QUEZON CITY, 06 May 2026 – In the midst of an energy crisis, marked by rising electricity prices and continued exposure to volatile global fuel markets—the real risk is not renewable energy, but the delay and barriers to scaling it.
Recent conversations surfaced on how nuclear energy is being “eyed to contribute to the local power generation mix by 2032.” In response, the Institute for Climate and Sustainable Cities (ICSC) stressed:
“Statements like these miss the more urgent issue. The constraint is not in the availability of resources, but in the efficient integration of renewable energy to the country’s power mix. The Philippines has more than enough indigenous renewable energy to support an affordable, reliable, and secure power mix, drawing from its solar, wind, geothermal, and hydro resources. What the country needs is to modernize the grid, scale up energy storage, and strengthen system planning to manage variability. These actions are immediate, feasible, and recognized within existing policy and planning frameworks.
“Recent experience has already shown the risks of heavy dependence on coal and imported gas, driving price instability and supply vulnerability. Replacing one dominant source with another–from coal to nuclear– which is likewise centralized, capital-intensive, and import-dependent, only reproduces the same structural problem.

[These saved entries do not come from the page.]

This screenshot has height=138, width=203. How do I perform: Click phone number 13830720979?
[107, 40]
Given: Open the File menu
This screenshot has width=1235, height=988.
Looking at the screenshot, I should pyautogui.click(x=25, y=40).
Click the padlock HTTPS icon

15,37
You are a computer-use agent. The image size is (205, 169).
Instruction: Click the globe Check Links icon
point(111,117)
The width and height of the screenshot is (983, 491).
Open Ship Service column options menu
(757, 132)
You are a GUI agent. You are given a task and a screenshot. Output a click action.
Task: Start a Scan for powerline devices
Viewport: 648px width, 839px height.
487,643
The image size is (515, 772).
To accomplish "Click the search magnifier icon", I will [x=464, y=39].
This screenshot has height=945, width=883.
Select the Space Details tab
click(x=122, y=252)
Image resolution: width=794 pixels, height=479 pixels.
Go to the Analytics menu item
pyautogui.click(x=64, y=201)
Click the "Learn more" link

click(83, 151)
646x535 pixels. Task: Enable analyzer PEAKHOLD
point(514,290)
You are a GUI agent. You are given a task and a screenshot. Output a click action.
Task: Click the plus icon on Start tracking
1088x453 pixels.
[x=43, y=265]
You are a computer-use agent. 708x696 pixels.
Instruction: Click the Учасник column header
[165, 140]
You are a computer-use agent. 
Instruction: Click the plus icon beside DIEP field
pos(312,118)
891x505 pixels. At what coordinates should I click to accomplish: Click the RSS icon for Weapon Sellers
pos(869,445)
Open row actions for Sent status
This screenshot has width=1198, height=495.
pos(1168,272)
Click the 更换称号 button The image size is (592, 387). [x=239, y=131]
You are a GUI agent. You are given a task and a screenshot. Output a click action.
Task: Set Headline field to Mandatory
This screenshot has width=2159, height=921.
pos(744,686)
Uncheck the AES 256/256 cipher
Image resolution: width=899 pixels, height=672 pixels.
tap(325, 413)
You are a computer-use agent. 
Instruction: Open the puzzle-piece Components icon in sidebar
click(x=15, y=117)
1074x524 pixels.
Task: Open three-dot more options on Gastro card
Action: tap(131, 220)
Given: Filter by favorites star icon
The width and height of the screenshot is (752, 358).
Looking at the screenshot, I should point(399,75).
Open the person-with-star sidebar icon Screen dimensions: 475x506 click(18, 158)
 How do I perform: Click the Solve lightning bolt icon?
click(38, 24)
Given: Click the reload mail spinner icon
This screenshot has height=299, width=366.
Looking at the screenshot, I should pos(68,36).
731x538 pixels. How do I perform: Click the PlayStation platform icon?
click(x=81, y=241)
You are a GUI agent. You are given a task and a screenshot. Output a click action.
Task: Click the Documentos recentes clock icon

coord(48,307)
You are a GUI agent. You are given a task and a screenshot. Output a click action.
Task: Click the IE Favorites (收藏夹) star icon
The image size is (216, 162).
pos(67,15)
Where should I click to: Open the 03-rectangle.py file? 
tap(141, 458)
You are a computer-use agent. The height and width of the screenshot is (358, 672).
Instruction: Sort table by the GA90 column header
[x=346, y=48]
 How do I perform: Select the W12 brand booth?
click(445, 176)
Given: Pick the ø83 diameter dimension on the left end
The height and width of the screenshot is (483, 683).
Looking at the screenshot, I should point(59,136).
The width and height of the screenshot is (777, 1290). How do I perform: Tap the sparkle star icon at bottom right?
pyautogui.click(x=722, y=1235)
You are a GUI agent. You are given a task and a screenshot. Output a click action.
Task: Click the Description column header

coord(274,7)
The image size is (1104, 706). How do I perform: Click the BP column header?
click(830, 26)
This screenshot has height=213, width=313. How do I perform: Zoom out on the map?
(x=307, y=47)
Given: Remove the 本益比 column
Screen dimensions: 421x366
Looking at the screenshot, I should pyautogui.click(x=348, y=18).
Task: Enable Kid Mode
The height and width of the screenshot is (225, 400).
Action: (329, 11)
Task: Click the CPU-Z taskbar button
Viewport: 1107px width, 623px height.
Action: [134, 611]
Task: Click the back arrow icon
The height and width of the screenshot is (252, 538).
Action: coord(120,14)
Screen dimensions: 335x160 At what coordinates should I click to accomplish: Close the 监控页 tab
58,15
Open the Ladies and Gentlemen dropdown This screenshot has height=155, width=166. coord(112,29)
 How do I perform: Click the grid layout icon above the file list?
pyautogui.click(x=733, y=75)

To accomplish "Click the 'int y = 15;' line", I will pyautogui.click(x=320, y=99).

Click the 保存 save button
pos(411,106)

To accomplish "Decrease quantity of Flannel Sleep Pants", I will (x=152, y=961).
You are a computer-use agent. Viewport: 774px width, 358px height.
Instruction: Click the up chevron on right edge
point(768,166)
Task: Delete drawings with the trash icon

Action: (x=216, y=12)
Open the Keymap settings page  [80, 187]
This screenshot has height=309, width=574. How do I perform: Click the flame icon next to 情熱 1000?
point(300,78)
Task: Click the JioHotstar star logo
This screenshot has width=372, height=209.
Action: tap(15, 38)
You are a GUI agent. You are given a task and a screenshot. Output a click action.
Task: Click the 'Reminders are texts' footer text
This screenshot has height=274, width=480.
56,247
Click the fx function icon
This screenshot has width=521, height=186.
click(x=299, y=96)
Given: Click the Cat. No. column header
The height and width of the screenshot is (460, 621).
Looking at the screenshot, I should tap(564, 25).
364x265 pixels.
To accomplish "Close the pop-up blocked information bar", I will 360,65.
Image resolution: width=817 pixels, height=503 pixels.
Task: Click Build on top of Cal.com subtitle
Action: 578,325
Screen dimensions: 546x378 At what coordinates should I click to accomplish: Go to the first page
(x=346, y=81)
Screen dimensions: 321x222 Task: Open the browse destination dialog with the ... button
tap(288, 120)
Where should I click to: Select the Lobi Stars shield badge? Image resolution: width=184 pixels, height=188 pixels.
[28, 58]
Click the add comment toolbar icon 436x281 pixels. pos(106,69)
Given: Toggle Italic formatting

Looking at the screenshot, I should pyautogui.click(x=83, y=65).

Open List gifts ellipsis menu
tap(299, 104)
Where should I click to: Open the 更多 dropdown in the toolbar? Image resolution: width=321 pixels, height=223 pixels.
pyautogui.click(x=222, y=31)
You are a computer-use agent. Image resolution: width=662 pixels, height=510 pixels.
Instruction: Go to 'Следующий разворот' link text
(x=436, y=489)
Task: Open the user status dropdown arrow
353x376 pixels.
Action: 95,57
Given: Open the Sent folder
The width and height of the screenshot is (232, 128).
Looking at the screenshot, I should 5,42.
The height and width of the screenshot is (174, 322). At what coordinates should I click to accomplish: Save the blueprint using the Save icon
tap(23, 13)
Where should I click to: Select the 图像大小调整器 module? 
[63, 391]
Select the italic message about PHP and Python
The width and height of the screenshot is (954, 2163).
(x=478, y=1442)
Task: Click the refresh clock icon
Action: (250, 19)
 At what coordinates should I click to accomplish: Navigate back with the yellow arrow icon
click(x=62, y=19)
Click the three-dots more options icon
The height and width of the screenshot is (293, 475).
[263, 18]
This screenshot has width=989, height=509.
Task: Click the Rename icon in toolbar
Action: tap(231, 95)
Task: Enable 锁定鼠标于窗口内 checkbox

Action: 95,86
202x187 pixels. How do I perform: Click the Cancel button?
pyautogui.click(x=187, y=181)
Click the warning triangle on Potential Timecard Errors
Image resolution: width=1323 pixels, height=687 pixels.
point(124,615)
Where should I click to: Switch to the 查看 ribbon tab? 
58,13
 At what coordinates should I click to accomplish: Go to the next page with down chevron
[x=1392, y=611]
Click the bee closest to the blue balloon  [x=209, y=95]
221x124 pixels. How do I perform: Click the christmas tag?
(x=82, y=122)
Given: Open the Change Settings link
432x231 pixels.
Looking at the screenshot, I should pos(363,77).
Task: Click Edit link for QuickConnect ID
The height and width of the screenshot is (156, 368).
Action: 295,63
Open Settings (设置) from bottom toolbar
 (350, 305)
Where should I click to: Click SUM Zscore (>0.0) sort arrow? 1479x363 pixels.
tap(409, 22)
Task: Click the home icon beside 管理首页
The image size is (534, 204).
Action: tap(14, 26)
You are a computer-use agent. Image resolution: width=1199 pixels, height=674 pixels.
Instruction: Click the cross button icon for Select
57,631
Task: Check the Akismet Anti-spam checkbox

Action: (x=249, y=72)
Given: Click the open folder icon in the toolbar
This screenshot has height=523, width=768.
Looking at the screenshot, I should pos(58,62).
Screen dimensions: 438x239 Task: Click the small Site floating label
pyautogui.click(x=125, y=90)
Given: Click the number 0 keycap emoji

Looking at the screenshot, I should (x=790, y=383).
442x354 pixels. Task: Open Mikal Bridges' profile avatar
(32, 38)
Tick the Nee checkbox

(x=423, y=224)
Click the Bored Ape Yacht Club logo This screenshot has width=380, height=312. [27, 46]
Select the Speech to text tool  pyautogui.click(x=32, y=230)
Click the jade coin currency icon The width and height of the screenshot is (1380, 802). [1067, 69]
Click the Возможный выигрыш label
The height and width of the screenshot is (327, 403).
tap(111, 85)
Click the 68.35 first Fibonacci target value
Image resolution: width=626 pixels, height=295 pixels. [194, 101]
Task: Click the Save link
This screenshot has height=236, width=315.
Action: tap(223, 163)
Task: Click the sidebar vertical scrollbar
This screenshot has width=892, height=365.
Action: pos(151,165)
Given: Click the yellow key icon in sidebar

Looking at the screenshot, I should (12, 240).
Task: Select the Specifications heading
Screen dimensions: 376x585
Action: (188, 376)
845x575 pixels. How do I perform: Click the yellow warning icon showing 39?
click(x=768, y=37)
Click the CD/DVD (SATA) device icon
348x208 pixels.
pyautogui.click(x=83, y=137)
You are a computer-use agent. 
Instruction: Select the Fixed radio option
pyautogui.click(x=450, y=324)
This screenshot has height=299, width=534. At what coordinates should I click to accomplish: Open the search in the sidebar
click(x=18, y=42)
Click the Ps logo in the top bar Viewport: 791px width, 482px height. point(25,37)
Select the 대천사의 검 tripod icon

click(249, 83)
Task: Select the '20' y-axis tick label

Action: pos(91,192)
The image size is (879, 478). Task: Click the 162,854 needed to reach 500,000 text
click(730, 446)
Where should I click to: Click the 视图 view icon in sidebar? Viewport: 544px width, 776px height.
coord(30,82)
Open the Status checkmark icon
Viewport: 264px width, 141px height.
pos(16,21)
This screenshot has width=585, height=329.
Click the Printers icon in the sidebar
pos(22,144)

“Nuclear power is often positioned as a baseload solution, but the current energy system of the country is already heavily reliant on baseload capacity. Adding another inflexible baseload source will not improve reliability; it only risks increasing system rigidity and operational imbalance. What the grid requires now is flexibility, variable RE, complemented by storage and responsive systems that can meet peak and shifting demand. The idea that renewables need nuclear to be reliable misunderstands the direction of modern energy systems. Nuclear power is a high-risk, high-cost pathway that does not match the urgency of the crisis we face today. It takes decades to deliver, requires massive capital, and carries complex safety, regulatory, and waste management burdens with long-term consequences. It locks the country into an inflexible system and shifts financial and operational risks onto consumers. Advancing nuclear power now only diverts our scarce resources away from solutions that are already working and are ready to scale.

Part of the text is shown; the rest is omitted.